Pero después se marchaba oliendo delicioso y ya no regresaba hasta las mil y quinientas. Fue así que, de repente, Julius se le apareció incomodísimo y con el cuellito irritado, pero decidido a no quitarse la corbata esa de tela negra y ordinaria ni por todas las propinas del mundo. ¿Cuál de los dos mayordomos se la dio? Eso es algo que mamá, por más linda que fuera, nunca llegó a saber. Con la corbata colgándole mucho más abajo de la braguetita, Julius seguía a Cinthia por todo el palacio porque con ella se sufría mejor por la muerte de Bertha. El lío era cuando se iba al colegio porque le entraban ganas de jugar en el huerto o en la carroza, y ya la otra tarde se había descubierto quitándose la corbatota porque el cuello le sudaba a chorros de tanto disparar contra los indios. Felizmente en ese instante llegó Cinthia; no bien la vio, Julius recordó el duelo y empezó a ajustarse la corbata al mismo tiempo que bajaba de la carroza muy compungido.

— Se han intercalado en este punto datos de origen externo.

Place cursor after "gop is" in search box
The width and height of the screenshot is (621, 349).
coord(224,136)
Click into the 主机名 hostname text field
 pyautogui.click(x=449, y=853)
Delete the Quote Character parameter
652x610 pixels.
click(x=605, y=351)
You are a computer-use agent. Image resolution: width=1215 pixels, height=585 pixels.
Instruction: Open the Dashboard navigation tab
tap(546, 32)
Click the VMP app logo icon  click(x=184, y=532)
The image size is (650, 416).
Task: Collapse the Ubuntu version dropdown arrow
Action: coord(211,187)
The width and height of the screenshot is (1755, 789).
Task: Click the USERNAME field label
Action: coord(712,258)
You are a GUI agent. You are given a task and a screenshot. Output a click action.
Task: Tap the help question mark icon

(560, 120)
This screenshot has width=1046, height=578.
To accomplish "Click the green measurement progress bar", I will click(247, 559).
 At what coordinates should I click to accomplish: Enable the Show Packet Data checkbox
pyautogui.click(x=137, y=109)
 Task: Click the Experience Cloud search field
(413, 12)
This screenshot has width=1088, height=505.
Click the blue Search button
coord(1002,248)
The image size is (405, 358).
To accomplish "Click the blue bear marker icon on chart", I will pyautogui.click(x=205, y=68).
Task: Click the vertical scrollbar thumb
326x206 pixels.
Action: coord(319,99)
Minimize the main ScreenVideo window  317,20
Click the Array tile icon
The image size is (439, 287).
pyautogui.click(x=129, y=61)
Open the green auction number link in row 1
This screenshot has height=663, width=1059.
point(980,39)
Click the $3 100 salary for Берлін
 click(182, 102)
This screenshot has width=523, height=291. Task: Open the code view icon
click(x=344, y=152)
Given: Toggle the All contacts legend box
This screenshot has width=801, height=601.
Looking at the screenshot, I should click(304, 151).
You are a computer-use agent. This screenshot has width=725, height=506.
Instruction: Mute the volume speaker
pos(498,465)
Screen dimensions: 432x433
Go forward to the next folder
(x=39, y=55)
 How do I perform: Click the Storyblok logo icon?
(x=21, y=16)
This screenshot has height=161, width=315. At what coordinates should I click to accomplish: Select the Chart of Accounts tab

Más que nunca, ahora, porque Cinthia acababa de descubrir las fotografías del entierro de papá y había empezado a relacionar. Susan, linda, se quejaba: era indecible lo que esa criaturita la hacía sufrir, la torturaba con sus nervios, es hipersensible, Baby, le contaba a una amiga, me vuelve loca con sus preguntas... ¡Y Julius vive prendido de ella! ¡Pendiente de que llegue del colegio! Ya le he dicho a Vilma que trate de separarlos, ¡inútil! Vilma vive enamorada de Julius, todos en esta casa. Lo que Susan no contaba es que Cinthia la traía loca con lo de papá, ¿por qué, mami?, mami, yo me escapé, yo vi por la ventana, ¿por qué, a pápi se lo llevaron en un Cadillac negro con un montón de negros vestidos como cuando papi iba a un banquete en Palacio de Gobierno?, ¿por qué, mami?, ¿ah?, ¿mami? Horas se pasaba diciéndole yo sé, mami, yo vi cuando se llevaban a papá, me han contado también. Y es que entonces no se daba muy bien cuenta pero ahora de pronto se acordaba y relacionaba con la manera en que se llevaron a Bertha, en una ambulancia mami, por la puerta falsa. Pero ahí se atracaba y titubeaba y es que no encontraba las palabras o la acusación para expresar la maldad ¿de quién? cuando se llevaron a Bertha por la puerta falsa, bien rapidito, como quien no quiere la cosa.

Julius presenciaba el asedio de su madre. Mientras Cinthia preguntaba, él permanecía inmóvil, con las orejotas como alfajores-voladores, las manos pegaditas al cuerpo, los tacos juntos, pero las puntas de los pies bien separadas como un soldado distraído en atención. El asedio tenía lugar en el baño que usó su padre. Ahí estaban aún sus frascos; no los habían movido: ahí estaban sus lociones, sus cremas de afeitar, sus navajas, hasta su jabón se había quedado ahí y su escobilla de dientes. Todo a medio usar, para siempre. «Parece que fuera a venir», le dijo un día Cinthia a Julius, pero no por eso se olvidaba de Bertha.

—Julius, limpia bien tu corbata negra —le dijo, otro día.

—¿Porqué?

—Mañana por la tarde vamos a enterrar a Bertha.